China has not released a timeline of events for its lunar sample return mission Chang’e-5, which was launched on November 23. However, China space watcher @Cosmic Penguin obtained information that indicates the lunar landing is planned for November 29 about 3:30 pm EST (20:30 UTC).

1st one is from the landing phase which I've posted earlier, which indicates lunar landing planned on Nov. 29 maybe around 20:30 UTC. 2nd one released on CCTV today is from the capsule landing which seems to indicate landing planned on Dec. 16 after 16:30 UTC. pic.twitter.com/BZLD9BQPxF

— Cosmic Penguin (@Cosmic_Penguin) November 26, 2020

The Chang’e-5 spacecraft will enter lunar orbit.
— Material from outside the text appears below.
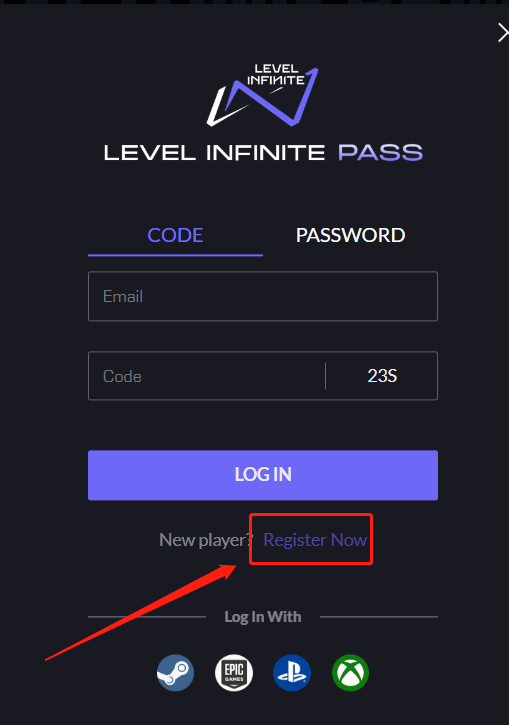Image resolution: width=509 pixels, height=725 pixels.
Task: Click divider line left of Log In With
Action: (x=147, y=616)
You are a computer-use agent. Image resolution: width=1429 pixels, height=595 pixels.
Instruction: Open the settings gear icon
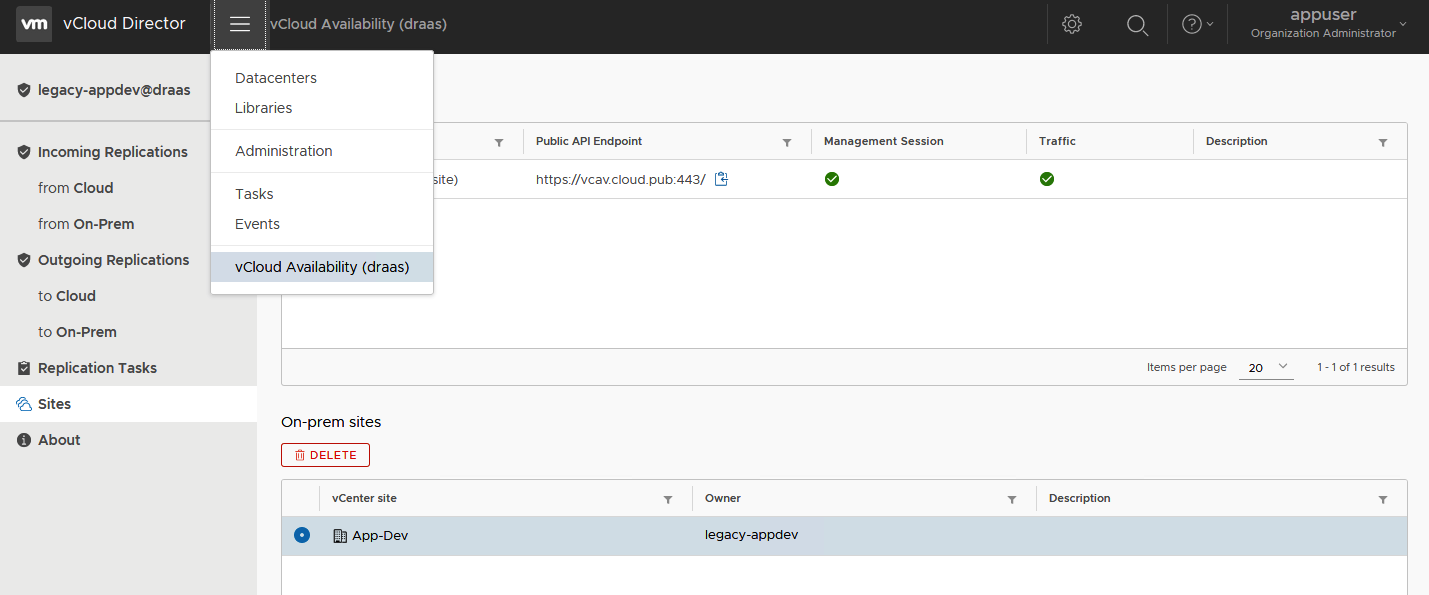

The lander portion will separate from the main spacecraft and land in the Ocean of Storms on the lunar surface where it will collect samples using a scoop and a drill. Then the ascent portion will lift off from the surface, rendezvous with the main spacecraft, and transfer the samples into the sample return capsule.  The main spacecraft then will depart lunar orbit for the trip back to Earth and eject the capsule, which will land in Inner Mongolia.

Those steps closely parallel how the U.S. Apollo lunar missions 50 years ago landed and returned astronauts, although in this case it will be done robotically.  No one is aboard Chang’e-5.